▸ Data to examine
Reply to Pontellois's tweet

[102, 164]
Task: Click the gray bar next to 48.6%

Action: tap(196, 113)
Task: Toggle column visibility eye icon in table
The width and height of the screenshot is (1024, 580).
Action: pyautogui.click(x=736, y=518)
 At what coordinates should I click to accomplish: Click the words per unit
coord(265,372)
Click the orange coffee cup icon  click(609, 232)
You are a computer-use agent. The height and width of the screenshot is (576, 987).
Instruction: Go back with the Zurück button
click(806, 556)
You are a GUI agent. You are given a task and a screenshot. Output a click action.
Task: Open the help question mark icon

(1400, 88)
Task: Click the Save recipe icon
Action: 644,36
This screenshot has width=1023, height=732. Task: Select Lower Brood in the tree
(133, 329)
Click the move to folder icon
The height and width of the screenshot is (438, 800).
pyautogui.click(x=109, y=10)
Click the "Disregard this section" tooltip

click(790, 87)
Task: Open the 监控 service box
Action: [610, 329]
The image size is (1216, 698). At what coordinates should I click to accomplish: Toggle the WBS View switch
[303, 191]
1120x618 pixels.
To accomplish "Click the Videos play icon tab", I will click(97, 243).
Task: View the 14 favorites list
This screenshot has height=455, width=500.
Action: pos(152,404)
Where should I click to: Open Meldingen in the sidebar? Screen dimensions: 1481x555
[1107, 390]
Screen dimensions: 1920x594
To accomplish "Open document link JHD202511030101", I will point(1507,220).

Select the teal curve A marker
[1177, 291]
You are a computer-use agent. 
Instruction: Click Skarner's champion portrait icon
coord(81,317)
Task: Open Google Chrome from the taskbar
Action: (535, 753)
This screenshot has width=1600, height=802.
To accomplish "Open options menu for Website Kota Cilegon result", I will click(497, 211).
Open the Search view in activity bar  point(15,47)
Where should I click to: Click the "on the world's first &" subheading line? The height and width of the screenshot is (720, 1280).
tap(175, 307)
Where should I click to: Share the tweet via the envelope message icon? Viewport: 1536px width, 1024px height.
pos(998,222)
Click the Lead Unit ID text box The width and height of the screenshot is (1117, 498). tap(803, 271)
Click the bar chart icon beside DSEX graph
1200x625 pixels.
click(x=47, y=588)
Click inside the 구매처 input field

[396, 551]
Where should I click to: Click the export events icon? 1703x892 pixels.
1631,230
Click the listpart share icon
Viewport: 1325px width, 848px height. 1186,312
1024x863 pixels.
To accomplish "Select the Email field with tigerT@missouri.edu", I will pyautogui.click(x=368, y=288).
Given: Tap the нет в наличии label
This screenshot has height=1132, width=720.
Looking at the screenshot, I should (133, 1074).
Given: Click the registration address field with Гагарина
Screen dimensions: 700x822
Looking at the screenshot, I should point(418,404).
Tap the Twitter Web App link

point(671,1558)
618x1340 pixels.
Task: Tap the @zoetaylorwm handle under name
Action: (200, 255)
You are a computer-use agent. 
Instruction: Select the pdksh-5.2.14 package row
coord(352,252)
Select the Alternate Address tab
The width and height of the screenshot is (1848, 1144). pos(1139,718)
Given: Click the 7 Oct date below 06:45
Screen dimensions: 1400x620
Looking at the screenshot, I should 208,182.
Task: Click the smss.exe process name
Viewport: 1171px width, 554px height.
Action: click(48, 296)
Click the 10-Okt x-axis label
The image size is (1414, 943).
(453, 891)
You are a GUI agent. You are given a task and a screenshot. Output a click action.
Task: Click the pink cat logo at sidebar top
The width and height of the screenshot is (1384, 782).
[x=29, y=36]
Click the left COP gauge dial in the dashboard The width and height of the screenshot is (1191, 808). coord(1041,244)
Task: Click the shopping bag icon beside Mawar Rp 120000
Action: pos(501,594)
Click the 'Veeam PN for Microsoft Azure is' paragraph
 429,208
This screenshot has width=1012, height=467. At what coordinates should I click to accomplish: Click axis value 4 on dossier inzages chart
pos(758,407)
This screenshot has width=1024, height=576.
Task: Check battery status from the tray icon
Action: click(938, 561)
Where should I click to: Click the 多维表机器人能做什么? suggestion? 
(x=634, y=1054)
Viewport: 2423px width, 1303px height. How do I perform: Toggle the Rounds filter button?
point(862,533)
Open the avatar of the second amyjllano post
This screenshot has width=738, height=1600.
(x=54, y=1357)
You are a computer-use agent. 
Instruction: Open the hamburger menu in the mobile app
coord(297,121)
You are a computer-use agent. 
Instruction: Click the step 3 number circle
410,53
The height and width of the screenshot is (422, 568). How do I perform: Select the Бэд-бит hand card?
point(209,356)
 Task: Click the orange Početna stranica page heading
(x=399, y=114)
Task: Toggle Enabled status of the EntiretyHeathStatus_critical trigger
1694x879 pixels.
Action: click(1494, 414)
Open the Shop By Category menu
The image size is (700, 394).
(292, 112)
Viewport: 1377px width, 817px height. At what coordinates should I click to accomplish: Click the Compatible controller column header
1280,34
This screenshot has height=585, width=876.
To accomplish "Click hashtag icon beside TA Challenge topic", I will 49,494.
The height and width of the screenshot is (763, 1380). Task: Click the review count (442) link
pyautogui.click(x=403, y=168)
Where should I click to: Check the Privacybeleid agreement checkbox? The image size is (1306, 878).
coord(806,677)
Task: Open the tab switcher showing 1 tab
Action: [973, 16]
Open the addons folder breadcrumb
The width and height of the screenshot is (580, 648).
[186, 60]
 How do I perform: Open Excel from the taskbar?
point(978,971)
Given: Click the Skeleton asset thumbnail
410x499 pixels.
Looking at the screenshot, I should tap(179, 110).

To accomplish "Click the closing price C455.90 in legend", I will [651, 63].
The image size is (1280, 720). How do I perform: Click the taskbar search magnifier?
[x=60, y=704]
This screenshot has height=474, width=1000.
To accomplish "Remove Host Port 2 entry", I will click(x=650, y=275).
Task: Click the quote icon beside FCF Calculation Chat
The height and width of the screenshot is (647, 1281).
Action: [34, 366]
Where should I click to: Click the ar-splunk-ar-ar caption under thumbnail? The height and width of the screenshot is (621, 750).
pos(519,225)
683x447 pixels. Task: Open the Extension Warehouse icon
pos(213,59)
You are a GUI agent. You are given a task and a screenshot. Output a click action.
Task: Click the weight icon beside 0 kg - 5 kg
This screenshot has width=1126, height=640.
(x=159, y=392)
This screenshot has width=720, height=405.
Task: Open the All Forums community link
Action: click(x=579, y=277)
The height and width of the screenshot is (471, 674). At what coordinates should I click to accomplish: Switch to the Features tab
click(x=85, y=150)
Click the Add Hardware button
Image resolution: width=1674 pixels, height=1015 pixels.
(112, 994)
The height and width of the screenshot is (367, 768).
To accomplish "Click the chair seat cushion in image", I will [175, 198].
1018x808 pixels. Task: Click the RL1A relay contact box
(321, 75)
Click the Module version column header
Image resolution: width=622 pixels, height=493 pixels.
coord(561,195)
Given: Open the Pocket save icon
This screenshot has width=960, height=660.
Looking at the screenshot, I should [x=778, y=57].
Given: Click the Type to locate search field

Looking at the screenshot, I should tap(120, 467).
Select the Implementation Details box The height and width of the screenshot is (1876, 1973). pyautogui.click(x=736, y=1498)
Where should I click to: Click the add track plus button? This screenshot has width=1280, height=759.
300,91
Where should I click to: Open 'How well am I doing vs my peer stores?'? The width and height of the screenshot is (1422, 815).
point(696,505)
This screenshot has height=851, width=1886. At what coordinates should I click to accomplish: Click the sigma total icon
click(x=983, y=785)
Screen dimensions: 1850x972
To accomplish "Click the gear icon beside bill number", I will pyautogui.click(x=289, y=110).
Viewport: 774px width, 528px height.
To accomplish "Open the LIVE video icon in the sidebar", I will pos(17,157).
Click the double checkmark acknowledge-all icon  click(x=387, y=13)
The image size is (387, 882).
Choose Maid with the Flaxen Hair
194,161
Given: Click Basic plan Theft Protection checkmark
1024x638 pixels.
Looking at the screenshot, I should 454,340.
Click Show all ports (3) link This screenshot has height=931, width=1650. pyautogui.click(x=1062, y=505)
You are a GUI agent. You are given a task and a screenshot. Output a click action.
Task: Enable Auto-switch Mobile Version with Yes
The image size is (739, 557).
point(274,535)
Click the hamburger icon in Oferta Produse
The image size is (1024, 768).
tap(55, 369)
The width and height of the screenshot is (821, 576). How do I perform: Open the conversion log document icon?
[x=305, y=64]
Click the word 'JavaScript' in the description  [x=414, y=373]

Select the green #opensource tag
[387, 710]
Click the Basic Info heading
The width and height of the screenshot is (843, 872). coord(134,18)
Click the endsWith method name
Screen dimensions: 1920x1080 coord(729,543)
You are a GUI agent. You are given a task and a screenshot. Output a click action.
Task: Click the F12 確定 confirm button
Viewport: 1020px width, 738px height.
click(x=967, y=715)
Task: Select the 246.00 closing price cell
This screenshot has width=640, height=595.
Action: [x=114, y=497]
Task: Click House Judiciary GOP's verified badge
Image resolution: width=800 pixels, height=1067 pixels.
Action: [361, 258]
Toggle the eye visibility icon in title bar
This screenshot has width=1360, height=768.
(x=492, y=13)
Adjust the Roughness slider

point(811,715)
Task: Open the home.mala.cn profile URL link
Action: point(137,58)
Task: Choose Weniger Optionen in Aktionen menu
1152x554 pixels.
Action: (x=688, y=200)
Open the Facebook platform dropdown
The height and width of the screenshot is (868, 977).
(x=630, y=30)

▸ Problem statement
Going through the listing above, copy out every line that has the string "checkmark".

▸ Answer for this exercise
Click the double checkmark acknowledge-all icon  click(x=387, y=13)
Given: Click Basic plan Theft Protection checkmark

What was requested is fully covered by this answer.